■ Work task ■
Below are entries; output exactly the lines from the one with "Given: Click the Swan River House lodging pin" to the one with "You are a computer-use agent. The image size is (956, 595).", both included, and nothing else.
==============================
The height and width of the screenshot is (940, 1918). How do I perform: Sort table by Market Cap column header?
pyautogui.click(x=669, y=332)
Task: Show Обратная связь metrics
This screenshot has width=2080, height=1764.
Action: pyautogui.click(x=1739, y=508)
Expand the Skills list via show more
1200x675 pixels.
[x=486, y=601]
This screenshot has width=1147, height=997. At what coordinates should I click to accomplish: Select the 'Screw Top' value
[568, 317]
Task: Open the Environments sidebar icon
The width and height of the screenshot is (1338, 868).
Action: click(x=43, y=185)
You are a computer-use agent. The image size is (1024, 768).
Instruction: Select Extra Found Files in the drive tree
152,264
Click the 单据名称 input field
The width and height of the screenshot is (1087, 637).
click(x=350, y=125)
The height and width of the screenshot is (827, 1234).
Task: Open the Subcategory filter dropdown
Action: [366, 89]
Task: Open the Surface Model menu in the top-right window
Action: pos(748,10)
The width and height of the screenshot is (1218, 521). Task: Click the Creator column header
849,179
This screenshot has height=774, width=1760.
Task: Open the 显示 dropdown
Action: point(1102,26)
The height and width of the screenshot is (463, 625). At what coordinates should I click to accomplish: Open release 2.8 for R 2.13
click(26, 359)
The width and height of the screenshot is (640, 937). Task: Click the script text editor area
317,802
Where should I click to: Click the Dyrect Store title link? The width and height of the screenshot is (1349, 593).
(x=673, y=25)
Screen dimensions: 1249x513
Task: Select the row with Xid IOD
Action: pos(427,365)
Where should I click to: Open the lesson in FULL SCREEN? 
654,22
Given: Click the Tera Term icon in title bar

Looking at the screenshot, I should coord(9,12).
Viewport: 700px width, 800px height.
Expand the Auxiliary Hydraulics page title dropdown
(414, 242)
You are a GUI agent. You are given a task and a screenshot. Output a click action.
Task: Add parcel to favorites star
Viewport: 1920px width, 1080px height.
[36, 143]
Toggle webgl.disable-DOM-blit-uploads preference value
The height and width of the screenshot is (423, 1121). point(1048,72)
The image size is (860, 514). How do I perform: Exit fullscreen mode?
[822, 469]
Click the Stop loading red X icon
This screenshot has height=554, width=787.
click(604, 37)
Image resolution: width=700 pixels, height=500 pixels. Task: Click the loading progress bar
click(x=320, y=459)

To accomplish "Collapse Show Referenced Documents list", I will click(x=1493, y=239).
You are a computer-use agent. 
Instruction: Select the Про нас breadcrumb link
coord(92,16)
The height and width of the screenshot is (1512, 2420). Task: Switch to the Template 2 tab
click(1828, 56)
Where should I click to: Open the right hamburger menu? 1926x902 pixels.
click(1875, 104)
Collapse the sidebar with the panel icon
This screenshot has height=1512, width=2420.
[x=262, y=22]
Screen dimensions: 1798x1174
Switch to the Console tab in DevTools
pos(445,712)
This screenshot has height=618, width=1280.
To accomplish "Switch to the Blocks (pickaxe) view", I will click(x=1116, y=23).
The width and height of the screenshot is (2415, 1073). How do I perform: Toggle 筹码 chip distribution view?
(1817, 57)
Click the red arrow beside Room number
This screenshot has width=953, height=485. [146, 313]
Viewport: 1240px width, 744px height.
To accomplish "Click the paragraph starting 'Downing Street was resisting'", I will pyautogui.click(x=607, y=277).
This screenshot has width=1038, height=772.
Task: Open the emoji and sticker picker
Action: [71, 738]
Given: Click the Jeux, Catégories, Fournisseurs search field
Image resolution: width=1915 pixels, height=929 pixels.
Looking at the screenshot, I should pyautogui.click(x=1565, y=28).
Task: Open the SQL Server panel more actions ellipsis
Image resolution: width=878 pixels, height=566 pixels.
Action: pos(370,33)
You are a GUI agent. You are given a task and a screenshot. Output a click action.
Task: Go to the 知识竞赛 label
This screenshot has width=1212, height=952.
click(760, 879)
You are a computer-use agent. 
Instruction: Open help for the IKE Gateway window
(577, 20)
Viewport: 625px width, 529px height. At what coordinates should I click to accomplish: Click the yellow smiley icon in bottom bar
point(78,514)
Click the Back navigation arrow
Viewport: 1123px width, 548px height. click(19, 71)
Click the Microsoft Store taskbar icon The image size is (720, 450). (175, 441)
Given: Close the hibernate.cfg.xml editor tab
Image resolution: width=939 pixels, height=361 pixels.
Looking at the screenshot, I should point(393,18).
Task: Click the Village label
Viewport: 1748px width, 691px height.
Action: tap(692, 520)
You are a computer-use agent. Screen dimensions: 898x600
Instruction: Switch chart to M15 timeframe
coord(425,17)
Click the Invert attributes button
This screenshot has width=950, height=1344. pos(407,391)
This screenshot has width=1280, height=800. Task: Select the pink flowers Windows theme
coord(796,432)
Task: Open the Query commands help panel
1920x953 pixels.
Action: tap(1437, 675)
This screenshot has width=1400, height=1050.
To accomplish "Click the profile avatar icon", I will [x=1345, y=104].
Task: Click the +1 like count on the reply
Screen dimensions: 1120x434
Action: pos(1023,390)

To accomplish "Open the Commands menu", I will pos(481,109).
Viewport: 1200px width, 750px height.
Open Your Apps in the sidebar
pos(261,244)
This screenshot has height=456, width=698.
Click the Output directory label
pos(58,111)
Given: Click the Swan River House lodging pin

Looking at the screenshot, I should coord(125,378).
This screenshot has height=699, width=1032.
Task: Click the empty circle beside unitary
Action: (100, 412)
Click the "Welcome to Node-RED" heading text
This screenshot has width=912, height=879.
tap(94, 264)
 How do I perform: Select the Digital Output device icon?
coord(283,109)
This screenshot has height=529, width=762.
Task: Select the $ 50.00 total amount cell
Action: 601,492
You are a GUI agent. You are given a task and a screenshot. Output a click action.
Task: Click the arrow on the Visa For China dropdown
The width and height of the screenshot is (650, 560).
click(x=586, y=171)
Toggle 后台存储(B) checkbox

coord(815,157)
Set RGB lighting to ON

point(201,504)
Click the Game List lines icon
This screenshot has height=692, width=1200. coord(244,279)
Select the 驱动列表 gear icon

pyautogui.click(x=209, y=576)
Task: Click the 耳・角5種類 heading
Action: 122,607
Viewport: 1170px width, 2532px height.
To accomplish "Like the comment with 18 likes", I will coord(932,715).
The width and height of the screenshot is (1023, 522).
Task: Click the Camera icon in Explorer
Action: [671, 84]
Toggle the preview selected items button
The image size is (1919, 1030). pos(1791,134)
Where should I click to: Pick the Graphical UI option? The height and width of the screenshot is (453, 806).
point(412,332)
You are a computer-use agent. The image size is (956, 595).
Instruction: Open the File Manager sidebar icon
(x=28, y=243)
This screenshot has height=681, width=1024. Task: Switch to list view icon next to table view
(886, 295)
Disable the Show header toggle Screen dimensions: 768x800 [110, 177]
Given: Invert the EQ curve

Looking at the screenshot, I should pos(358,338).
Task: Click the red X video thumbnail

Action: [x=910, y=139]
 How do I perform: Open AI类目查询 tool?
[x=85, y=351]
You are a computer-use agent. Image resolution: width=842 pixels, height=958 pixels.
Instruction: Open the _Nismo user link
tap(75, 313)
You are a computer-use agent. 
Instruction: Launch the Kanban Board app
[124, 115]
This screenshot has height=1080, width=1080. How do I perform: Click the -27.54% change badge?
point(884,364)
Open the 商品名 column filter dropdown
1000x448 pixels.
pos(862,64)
==============================
■ Problem solution ■
Given: Click the Swan River House lodging pin

Looking at the screenshot, I should coord(125,378).
This screenshot has height=699, width=1032.
Task: Click the empty circle beside unitary
Action: (100, 412)
Click the "Welcome to Node-RED" heading text
This screenshot has width=912, height=879.
tap(94, 264)
 How do I perform: Select the Digital Output device icon?
coord(283,109)
This screenshot has height=529, width=762.
Task: Select the $ 50.00 total amount cell
Action: 601,492
You are a GUI agent. You are given a task and a screenshot. Output a click action.
Task: Click the arrow on the Visa For China dropdown
The width and height of the screenshot is (650, 560).
click(x=586, y=171)
Toggle 后台存储(B) checkbox

coord(815,157)
Set RGB lighting to ON

point(201,504)
Click the Game List lines icon
This screenshot has height=692, width=1200. coord(244,279)
Select the 驱动列表 gear icon

pyautogui.click(x=209, y=576)
Task: Click the 耳・角5種類 heading
Action: 122,607
Viewport: 1170px width, 2532px height.
To accomplish "Like the comment with 18 likes", I will coord(932,715).
The width and height of the screenshot is (1023, 522).
Task: Click the Camera icon in Explorer
Action: [671, 84]
Toggle the preview selected items button
The image size is (1919, 1030). pos(1791,134)
Where should I click to: Pick the Graphical UI option? The height and width of the screenshot is (453, 806).
point(412,332)
You are a computer-use agent. The image size is (956, 595).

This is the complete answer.